== Segment start ==

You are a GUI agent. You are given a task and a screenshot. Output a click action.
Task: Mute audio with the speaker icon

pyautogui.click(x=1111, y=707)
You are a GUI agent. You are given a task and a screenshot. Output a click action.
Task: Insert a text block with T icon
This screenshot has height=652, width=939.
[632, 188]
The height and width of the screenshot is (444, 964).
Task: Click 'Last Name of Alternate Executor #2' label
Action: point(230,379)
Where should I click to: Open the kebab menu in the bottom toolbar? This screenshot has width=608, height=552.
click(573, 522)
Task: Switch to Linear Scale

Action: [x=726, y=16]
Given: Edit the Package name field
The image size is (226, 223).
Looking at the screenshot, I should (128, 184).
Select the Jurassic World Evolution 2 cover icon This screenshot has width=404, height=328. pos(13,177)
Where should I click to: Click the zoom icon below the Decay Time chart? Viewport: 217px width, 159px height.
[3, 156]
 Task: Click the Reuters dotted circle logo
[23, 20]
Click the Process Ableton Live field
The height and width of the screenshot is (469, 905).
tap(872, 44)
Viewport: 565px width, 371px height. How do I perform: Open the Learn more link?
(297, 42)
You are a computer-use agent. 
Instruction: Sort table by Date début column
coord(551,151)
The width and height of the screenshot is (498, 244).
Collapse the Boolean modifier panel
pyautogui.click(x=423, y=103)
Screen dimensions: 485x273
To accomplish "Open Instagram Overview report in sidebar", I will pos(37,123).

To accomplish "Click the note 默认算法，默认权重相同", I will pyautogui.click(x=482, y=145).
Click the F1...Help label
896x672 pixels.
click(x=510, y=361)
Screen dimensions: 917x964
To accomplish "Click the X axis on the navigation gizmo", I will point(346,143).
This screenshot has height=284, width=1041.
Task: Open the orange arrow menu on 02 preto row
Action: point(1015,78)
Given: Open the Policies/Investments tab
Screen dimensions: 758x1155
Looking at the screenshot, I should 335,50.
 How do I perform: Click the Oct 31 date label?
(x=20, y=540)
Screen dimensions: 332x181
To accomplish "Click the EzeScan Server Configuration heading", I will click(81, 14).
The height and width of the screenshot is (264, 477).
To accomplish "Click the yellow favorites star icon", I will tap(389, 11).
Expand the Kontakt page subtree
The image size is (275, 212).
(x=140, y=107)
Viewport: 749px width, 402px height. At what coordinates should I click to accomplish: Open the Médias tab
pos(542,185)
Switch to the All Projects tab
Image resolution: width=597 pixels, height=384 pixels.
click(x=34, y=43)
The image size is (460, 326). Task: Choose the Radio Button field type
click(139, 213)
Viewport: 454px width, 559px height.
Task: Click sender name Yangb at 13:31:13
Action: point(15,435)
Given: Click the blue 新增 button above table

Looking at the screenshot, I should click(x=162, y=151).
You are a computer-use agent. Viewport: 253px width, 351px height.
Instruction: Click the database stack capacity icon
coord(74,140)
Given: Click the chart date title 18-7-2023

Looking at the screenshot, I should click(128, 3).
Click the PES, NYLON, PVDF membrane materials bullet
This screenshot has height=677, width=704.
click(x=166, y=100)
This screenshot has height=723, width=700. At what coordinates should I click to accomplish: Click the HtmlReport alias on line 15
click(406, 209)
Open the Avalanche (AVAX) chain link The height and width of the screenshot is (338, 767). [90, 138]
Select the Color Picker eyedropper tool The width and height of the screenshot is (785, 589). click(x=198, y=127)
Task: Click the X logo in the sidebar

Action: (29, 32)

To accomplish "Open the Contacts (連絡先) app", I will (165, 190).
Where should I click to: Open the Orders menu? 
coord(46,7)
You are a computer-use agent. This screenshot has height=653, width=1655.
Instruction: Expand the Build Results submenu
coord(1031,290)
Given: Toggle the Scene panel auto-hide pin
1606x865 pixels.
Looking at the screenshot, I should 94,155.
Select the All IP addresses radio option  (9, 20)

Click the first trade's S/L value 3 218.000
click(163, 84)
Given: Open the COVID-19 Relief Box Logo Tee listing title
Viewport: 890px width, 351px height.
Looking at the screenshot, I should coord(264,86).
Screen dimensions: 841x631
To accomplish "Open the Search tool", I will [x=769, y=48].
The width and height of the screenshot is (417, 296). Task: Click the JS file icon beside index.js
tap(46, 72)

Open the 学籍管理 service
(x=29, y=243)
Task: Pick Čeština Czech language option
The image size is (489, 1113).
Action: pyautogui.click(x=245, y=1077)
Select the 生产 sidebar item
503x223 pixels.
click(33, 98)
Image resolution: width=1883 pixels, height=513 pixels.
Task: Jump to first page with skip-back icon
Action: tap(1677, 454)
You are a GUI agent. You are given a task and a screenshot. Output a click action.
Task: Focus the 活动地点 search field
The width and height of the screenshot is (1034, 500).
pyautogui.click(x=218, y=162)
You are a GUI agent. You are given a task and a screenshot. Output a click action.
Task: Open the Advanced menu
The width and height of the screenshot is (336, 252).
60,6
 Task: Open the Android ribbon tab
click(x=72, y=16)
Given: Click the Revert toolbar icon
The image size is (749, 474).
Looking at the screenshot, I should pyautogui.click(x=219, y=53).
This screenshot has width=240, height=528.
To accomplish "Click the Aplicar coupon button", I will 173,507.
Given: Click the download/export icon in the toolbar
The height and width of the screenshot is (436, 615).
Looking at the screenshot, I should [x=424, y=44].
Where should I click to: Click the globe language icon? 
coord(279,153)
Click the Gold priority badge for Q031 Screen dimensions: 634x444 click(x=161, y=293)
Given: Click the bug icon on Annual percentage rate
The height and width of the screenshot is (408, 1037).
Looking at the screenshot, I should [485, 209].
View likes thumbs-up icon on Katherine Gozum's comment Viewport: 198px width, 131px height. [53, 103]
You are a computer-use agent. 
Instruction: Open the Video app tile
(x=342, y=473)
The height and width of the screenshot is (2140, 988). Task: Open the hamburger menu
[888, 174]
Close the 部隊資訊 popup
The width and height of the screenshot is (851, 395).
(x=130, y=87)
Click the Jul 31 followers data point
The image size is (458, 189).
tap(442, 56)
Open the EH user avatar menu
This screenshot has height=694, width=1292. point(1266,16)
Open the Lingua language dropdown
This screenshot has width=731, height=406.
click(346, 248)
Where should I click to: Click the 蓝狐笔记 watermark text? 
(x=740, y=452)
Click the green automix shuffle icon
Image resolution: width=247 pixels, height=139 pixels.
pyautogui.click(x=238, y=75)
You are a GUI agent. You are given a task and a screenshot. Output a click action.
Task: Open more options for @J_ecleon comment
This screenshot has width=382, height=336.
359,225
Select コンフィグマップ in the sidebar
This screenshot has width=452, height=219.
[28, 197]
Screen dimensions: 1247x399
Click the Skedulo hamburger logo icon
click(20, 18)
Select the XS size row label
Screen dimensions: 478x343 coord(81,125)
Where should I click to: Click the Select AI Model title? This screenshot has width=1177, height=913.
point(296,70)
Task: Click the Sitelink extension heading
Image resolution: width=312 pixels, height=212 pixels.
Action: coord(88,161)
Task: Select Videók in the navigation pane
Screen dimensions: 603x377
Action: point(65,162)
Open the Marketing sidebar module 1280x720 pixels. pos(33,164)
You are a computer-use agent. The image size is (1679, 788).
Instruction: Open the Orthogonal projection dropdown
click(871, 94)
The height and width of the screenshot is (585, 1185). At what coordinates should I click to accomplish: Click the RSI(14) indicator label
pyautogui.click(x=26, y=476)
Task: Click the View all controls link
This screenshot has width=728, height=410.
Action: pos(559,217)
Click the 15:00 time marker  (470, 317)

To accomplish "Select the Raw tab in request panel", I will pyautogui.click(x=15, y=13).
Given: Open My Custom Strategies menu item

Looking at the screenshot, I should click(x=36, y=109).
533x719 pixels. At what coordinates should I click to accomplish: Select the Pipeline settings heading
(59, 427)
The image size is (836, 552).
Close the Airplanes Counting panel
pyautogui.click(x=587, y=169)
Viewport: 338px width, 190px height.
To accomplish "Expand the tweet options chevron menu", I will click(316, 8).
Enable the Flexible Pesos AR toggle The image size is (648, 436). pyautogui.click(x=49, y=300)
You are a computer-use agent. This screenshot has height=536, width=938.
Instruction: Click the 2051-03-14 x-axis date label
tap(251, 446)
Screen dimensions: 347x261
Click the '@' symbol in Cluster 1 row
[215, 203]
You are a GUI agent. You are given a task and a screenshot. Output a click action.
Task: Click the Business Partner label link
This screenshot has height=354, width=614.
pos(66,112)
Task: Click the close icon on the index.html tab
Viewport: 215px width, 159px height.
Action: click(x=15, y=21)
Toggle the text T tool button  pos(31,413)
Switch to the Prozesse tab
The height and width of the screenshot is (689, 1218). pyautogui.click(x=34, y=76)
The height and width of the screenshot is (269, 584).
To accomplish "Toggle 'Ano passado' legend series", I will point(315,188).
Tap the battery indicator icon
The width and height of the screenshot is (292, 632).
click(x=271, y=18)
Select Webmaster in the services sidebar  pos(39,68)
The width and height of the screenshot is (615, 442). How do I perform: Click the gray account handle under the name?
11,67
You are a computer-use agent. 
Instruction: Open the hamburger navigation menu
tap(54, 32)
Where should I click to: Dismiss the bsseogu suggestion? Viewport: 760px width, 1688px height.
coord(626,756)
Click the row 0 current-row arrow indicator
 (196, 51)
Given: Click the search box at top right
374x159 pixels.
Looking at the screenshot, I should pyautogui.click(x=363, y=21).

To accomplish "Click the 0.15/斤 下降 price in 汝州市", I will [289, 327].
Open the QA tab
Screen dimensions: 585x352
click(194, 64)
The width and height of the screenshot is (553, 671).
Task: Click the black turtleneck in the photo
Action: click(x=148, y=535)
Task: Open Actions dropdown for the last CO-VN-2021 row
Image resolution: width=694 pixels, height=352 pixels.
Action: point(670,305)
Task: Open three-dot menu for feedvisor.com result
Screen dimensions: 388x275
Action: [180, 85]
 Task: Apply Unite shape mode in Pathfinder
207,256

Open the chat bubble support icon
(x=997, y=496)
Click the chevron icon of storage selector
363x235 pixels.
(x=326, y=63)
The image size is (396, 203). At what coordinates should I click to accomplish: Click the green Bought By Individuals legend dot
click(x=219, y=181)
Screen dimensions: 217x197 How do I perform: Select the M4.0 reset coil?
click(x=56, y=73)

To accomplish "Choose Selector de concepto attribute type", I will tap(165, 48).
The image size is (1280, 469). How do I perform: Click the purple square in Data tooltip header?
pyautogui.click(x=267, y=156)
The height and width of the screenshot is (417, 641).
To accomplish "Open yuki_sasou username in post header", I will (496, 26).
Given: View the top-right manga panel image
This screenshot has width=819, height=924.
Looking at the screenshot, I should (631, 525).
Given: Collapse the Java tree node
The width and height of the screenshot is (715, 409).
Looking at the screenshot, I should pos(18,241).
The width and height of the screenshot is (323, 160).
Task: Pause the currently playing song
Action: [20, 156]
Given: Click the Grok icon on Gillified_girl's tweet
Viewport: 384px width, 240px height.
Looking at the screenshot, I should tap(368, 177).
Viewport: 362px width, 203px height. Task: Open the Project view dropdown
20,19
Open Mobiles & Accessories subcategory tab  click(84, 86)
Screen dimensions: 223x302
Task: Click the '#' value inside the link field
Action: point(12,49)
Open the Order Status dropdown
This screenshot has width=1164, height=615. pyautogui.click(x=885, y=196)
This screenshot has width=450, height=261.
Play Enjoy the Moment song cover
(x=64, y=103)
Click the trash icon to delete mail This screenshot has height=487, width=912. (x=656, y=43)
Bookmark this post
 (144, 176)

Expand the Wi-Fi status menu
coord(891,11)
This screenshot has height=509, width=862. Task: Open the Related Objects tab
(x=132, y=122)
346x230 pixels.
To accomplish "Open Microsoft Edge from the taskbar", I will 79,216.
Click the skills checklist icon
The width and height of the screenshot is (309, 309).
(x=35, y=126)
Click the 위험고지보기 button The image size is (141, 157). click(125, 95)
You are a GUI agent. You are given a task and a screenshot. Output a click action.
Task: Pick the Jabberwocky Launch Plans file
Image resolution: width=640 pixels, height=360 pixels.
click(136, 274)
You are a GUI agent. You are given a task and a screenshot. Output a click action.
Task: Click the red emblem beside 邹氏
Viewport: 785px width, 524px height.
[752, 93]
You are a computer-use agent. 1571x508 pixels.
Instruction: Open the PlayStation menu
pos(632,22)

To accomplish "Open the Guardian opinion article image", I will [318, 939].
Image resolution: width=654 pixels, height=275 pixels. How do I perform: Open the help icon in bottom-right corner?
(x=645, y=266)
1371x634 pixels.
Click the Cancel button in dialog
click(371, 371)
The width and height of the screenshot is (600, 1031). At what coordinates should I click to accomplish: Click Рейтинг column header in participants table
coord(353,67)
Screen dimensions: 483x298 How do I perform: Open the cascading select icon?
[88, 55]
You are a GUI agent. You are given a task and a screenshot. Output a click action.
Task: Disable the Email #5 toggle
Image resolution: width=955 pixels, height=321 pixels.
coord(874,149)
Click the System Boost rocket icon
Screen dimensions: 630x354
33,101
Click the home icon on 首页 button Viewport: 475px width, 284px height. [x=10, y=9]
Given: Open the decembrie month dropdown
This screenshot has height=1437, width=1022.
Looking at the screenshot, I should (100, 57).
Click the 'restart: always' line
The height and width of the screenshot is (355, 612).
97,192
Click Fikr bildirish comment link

== Segment end ==

> _Description of the task_
Out of the data above, transcribe exactly and only the lines starting with the line that has "Open Mobiles &" and going on through the line that has "You are a computer-use agent. 1571x508", both included.

> _Output_
Open Mobiles & Accessories subcategory tab  click(84, 86)
Screen dimensions: 223x302
Task: Click the '#' value inside the link field
Action: point(12,49)
Open the Order Status dropdown
This screenshot has width=1164, height=615. pyautogui.click(x=885, y=196)
This screenshot has width=450, height=261.
Play Enjoy the Moment song cover
(x=64, y=103)
Click the trash icon to delete mail This screenshot has height=487, width=912. (x=656, y=43)
Bookmark this post
 (144, 176)

Expand the Wi-Fi status menu
coord(891,11)
This screenshot has height=509, width=862. Task: Open the Related Objects tab
(x=132, y=122)
346x230 pixels.
To accomplish "Open Microsoft Edge from the taskbar", I will 79,216.
Click the skills checklist icon
The width and height of the screenshot is (309, 309).
(x=35, y=126)
Click the 위험고지보기 button The image size is (141, 157). click(125, 95)
You are a GUI agent. You are given a task and a screenshot. Output a click action.
Task: Pick the Jabberwocky Launch Plans file
Image resolution: width=640 pixels, height=360 pixels.
click(136, 274)
You are a GUI agent. You are given a task and a screenshot. Output a click action.
Task: Click the red emblem beside 邹氏
Viewport: 785px width, 524px height.
[752, 93]
You are a computer-use agent. 1571x508 pixels.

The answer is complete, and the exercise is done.